A new blog post by attorney David Oxenford urges broadcasters to strategize how to maintain their operations in wake of the COVID-19 pandemic, especially as a growing number of states and municipalities urge social distancing, issue shelter-in-place orders or put restrictions on travel.
“Many commercial broadcasters may be seeing in the upcoming days greater restrictions on unnecessary travel, perhaps impacting access to their facilities and studios,” Oxenford writes. “Planning and coordination among broadcasters — and with broadcasters and local officials — is already underway in many cities and with many state broadcast associations. But it also needs to be considered by individual broadcasters everywhere.”
One immediate issue, Oxenford says, is access, and whether broadcasters are “essential services” or whether they can be shut down like other businesses. While existing federal statute keeps officials from limiting access to broadcast facilities in the event of an emergency, state and local laws aren’t so clear.
“Even if state laws have similar provisions, those provisions are only helpful if someone in a position of authority has the time and inclination to look at the legal niceties that apply to a given situation,” Oxenford writes. “Coordination with state and local officials is paramount in a situation like the current one that affects everyone, everywhere.”
In other words, this is a good time for broadcasters to be in touch with state and local authorities to obtain clarity on what role they can play during the current crisis — and whether they’ll be able to maintain access to studios and transmitter sites.
Broadcasters also need to know how possible travel restrictions could inhibit news coverage.
On Monday, Massachusetts Gov. Charlie Baker issued an emergency order that requires all businesses and organizations not deemed “essential services” to close their workplaces during the pandemic. That issue, which exempts broadcasting operations and facilities, takes effect Tuesday (March 24) and, at least for now, lasts until noon on Tuesday, April 7.
Oxenford says radio stations, in addition to ensuring access to their facilities and the freedom of their employees to move about, also need to plan for remote operations in the event of a broadcasting disruption due to worker infections.

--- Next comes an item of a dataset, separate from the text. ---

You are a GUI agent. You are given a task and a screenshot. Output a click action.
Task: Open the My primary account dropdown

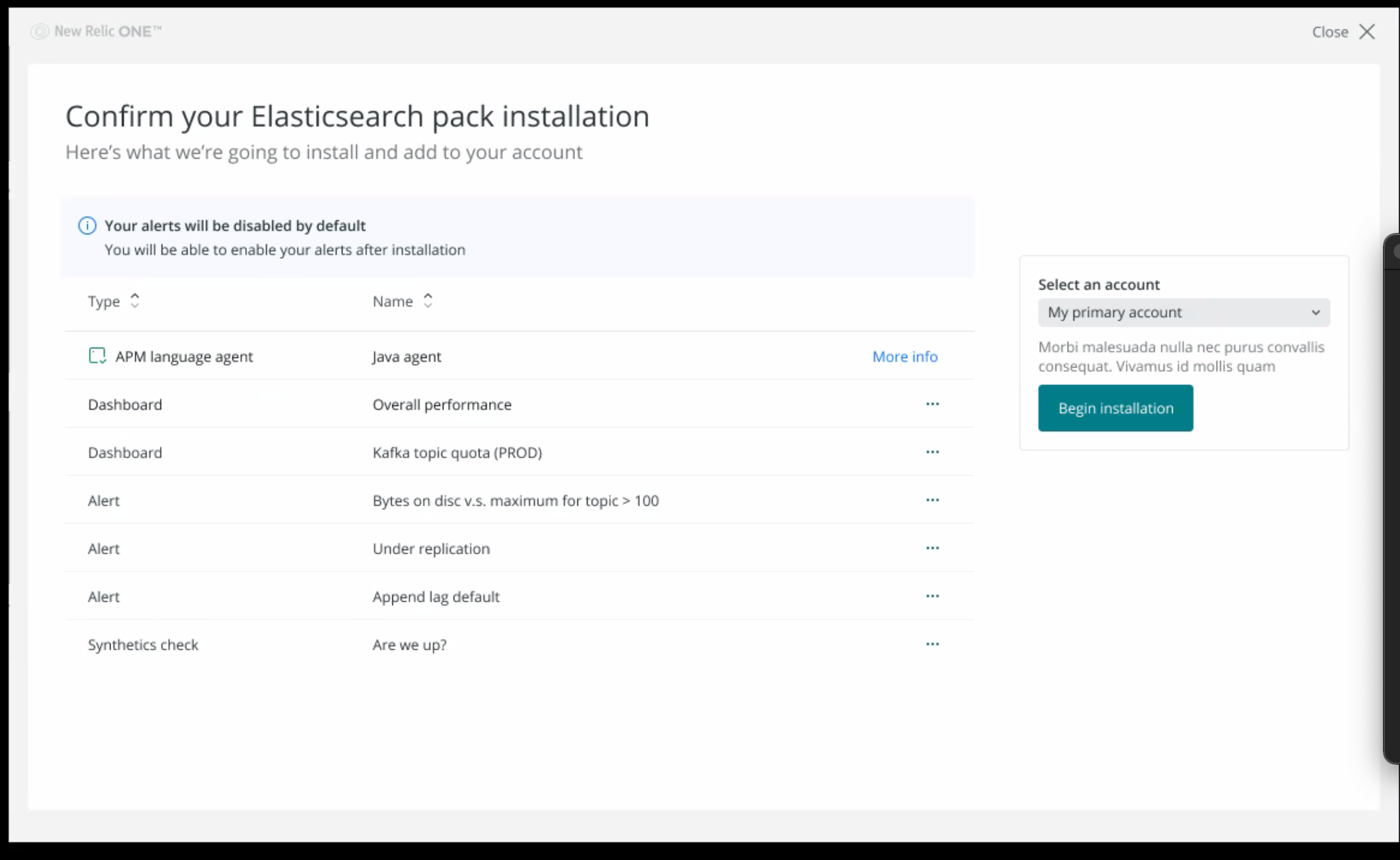(1183, 312)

“No matter how much planning is done, there may well be situations where stations have to be taken silent during this crisis,” Oxenford writes, noting that some college stations have already gone off the air with students prohibited from accessing campus locations.
Oxenford also notes that commercial stations that go silent must notify the FCC within 10 days and request Special Temporary Authority to remain silent if staying off the air for 30 days or more. In addition, he says, stations that remain off the air for a year or more will have their licenses automatically terminated — unless the FCC decides the public interest supports their continued operation.
“In addition,” he writes, “long periods of silence interrupted only by brief periods of operation may have an adverse effect on a station’s license renewal. The FCC has not yet indicated that the virus will result in any exceptions to these rules, so keep them in mind when making operational decisions.”